Haruki Murakami, After the Quake

"All good people read good books" - Tanita Tikaram, "Twist in My Sobriety"
After the QuakeJust read Haruki Murakami's After the Quake, his collection of short stories on the impact of the Kobe quake. (I'm not sure how much this counts in the odd coincidences department, but I finished the book on 17 January, the anniversary of the quake.)

After the Quake is another little slice of Murakami's own quirky blend of magic realism - made me think about how Murakami seems to blend magic realism and minimalism. I'm also re-reading, as I do every few years, Gabriel Garcia Marquez's Love in the Time of Cholera, so it's interesting to compare the flights of fancy that take place. (Aside: I think Murakami will one day win the Nobel.)

This won't be a full proper review, but suffice it to say that this is classic Murakami, with details finely observed in that non-judgemental style of his.

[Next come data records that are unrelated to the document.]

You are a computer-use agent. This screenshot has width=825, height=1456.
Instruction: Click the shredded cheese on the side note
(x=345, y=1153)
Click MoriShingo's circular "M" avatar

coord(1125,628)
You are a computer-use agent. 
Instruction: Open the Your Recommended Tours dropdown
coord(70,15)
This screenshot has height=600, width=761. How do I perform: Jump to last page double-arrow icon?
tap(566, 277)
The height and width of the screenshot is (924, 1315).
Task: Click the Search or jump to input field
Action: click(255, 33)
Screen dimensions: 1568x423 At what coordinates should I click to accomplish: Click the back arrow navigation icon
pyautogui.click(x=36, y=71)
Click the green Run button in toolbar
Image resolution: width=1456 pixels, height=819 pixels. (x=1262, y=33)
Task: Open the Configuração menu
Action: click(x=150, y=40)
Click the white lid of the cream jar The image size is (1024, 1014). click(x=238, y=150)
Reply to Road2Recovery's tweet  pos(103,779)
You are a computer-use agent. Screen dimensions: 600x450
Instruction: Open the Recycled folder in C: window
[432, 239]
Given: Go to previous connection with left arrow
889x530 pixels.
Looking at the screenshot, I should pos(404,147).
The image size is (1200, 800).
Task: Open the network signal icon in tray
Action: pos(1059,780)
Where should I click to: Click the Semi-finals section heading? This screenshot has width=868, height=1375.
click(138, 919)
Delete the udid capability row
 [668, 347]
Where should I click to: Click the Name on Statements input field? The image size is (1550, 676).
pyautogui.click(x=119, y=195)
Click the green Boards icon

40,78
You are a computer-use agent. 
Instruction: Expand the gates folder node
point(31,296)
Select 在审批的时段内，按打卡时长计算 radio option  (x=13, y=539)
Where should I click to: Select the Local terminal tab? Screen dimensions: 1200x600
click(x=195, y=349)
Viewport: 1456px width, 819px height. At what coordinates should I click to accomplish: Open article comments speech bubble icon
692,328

The characters in the stories aren't directly affected by the earthquake - while they have relatives and former lovers in Kobe, no one they know is killed or injured, and so the prevailing sense is on the emotional aftershocks of the quake, as it breaks through the numbness of characters who have spent their lives going through the motions - the divorced Komura; Satsuki, the woman who has spent a lifetime hating a lover; Junpei, the writer who never knew how to articulate his love.

I was really taken by one of the final lines in "Honey Pie", the final story:
"I want to write stories that are different from the ones I've written so far, Junpei thought: I want to write about people who dream and wait for the night to end, who long for the light so they can hold the ones they love."
Sometimes it takes world events to clarify one's values, to burst complacency. And I'm not sure there is anything more precious than the dawn and the holding of loved ones.